◆ **TO DO**:
In the listing that follows, locate the line containing "Click the factory Prod. Confirm icon" and the line containing "This screenshot has height=364, width=617.". Retype exactly those two lines and every line between them, and nothing more.

◆ **AVAILABLE DATA**:
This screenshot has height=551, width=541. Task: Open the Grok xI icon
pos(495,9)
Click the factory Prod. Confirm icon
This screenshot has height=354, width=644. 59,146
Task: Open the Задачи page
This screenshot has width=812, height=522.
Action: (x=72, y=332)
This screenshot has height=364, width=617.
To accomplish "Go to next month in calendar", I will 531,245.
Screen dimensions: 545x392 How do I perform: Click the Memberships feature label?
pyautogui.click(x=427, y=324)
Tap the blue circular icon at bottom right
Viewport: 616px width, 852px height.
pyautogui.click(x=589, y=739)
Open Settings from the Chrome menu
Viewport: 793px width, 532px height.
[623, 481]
==
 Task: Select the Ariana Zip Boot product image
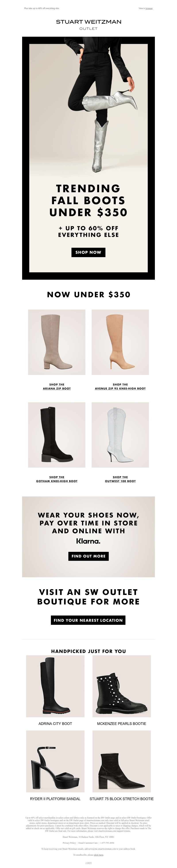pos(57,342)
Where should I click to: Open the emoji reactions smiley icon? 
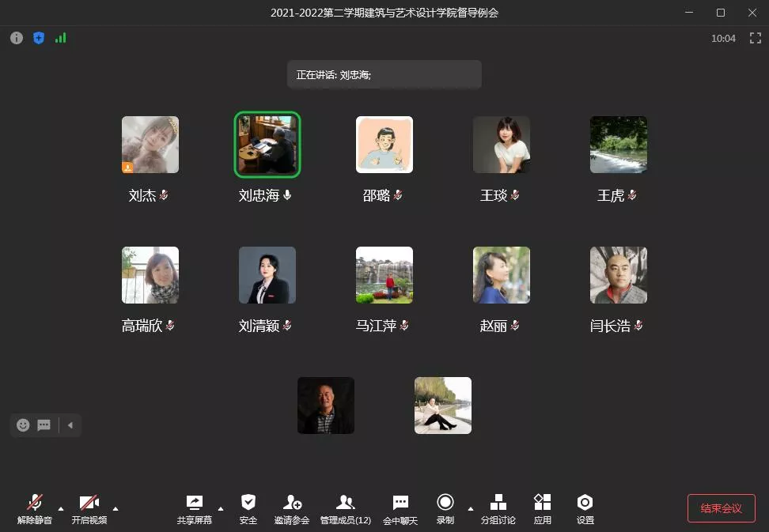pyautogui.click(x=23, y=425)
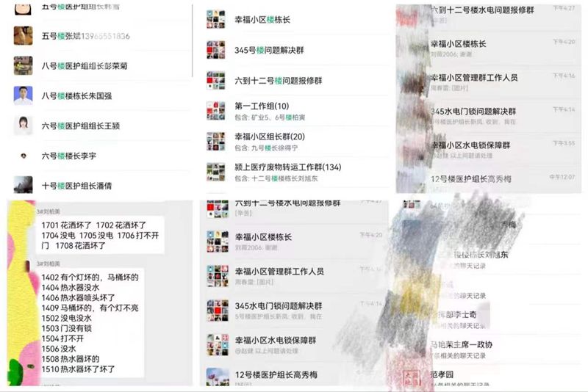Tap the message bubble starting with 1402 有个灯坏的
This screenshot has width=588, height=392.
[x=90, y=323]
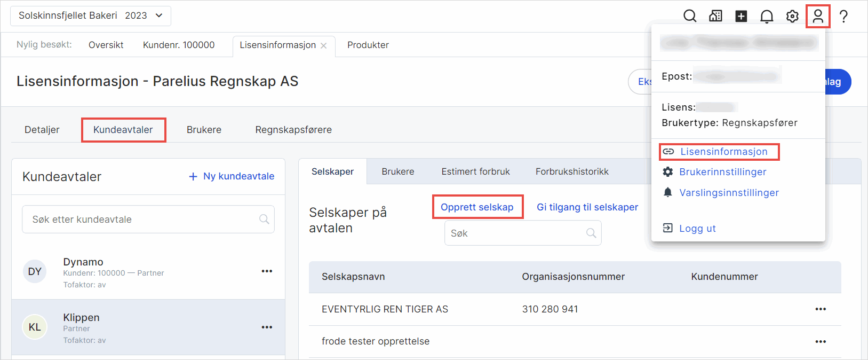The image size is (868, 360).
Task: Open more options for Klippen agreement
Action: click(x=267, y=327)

◆ **EXERCISE ANSWER**:
Click the factory Prod. Confirm icon
This screenshot has height=354, width=644. 59,146
Task: Open the Задачи page
This screenshot has width=812, height=522.
Action: (x=72, y=332)
This screenshot has height=364, width=617.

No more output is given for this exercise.